Europe is a beacon for Arab and Muslim immigrants, who flock to the freedom, comfort and convenience available in Western nations. There is no corresponding emigration from Europe to the Islamic world. Immigrants seek a better life, which is abundantly available, particularly in light of Europe's generous welfare benefits. But Europe does not assimilate its Muslim immigrants and does not wish to. Norway refers to its Muslim population as the "colorful community" and prides itself on keeping its "colorful" members separate from mainstream Norwegian society (in the name of multiculturalism, of course). But if a Muslim were to attempt to become an ordinary Norwegian (or Swede or Swiss or Frenchman), he would be met with rigid resistance. Multicultural cant thus covers a multitude of ethnocentric sins.
Many Muslim immigrants, Bawer argues, resist absorption as well, regarding Western society as fundamentally corrupt and unworthy. They want to live in Europe and reap the benefit of the civilization Christianity, rationalism and enlightenment have created -- but they despise it and hope to destroy it.

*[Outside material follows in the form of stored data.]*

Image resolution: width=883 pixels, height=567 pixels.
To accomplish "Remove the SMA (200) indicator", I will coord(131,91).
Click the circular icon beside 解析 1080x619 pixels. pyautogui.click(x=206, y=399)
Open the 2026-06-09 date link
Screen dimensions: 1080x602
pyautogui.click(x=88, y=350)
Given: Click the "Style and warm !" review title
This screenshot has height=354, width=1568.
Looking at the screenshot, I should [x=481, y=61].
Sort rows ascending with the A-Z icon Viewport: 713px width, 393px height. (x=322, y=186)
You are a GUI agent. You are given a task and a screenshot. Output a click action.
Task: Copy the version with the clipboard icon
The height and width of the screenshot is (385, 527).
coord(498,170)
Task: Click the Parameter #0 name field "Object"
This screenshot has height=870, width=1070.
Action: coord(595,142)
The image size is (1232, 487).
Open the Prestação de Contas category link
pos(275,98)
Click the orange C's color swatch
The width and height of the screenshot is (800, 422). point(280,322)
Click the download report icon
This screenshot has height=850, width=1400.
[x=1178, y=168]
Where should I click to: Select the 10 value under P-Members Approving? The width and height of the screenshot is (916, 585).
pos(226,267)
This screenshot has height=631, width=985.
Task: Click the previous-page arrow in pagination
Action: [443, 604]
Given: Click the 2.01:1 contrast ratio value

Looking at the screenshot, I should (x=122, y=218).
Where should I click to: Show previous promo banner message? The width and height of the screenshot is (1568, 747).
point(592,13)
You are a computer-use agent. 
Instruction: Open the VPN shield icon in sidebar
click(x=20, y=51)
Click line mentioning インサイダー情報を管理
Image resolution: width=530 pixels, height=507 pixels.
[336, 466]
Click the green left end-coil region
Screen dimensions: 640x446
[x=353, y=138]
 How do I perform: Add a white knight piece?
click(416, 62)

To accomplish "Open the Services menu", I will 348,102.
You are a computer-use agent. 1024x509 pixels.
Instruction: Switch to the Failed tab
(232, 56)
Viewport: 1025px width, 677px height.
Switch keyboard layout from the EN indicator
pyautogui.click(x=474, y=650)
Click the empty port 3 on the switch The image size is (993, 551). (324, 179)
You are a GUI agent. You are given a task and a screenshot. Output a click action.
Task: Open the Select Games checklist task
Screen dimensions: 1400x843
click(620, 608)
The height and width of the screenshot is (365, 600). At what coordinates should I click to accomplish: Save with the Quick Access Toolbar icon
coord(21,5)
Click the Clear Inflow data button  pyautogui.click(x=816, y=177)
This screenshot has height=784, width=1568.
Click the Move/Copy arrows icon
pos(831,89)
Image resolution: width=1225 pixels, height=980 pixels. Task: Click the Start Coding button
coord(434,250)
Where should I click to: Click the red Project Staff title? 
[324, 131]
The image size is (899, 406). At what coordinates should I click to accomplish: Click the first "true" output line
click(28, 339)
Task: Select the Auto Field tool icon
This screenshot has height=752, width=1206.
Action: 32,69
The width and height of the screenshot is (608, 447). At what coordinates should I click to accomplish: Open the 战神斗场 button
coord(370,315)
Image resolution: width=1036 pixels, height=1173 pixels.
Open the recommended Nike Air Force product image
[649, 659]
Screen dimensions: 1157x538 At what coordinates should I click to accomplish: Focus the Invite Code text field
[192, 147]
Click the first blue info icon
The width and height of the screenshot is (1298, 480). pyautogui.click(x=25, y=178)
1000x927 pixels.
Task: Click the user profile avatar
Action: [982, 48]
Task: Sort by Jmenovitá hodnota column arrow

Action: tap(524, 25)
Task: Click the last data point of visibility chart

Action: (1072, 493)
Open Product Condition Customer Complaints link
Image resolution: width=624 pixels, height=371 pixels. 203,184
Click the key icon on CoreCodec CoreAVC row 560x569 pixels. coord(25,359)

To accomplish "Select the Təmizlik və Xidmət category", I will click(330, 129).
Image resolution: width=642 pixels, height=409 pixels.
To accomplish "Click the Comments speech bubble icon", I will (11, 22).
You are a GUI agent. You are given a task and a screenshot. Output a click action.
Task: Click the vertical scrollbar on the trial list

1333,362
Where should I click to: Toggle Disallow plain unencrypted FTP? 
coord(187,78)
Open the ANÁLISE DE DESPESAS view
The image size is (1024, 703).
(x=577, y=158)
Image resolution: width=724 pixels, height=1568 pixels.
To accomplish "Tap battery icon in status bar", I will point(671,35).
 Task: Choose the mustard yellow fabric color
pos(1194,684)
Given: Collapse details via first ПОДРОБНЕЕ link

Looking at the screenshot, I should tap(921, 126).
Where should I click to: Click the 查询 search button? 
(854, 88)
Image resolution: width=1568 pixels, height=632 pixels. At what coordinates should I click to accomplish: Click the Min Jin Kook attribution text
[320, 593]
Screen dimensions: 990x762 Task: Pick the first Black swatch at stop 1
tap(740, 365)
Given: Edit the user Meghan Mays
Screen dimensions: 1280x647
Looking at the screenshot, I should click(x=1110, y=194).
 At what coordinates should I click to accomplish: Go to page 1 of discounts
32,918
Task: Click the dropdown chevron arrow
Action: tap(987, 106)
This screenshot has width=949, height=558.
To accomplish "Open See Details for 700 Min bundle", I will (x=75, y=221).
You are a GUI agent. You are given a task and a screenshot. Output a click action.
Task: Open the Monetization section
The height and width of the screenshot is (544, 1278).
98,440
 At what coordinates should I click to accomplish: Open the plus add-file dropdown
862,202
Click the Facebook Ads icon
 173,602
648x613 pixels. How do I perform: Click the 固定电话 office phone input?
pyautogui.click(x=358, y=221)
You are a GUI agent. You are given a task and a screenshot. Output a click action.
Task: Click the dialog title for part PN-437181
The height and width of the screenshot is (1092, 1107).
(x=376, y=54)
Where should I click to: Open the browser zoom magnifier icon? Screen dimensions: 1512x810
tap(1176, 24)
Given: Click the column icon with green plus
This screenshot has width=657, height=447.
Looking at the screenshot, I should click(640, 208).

Into this boiling cauldron (recall the October 2005 riots in France) insert demography. Muslim families have multiple children, and European families are failing to have babies at even replacement levels. Historian Bernard Lewis has predicted that Europe will be majority Muslim by the end of this century "at the very latest." In Stockholm, Muslim teenagers can be seen wearing a T-shirt that says "2030 -- then we take over."
The heart of Bawer's book is not to replow familiar demographic ground, but to probe the political, moral and psychological aspects of Europe's response to this existential threat. The depressing answer, all too often, is that they capitulate. Bawer recounts how Amsterdam police, responding to a complaint by Muslims, dismantled a street mural erected on the site of van Gogh's murder that said "Thou Shalt Not Kill." Some leftist academics in Norway have suggested establishing sharia courts for Muslim citizens. Britain's Channel 4 canceled a documentary about abuse of girls in the Muslim community because the police cautioned that it might "increase community tension."
That self-censorship was exactly what the Danish newspaper Jyllands-Posten was attempting to expose with its cartoons. That impulse -- to assert the value of free speech despite threats and violence -- is the best evidence to surface in quite some time that there is some life spirit left in sagging old Europe.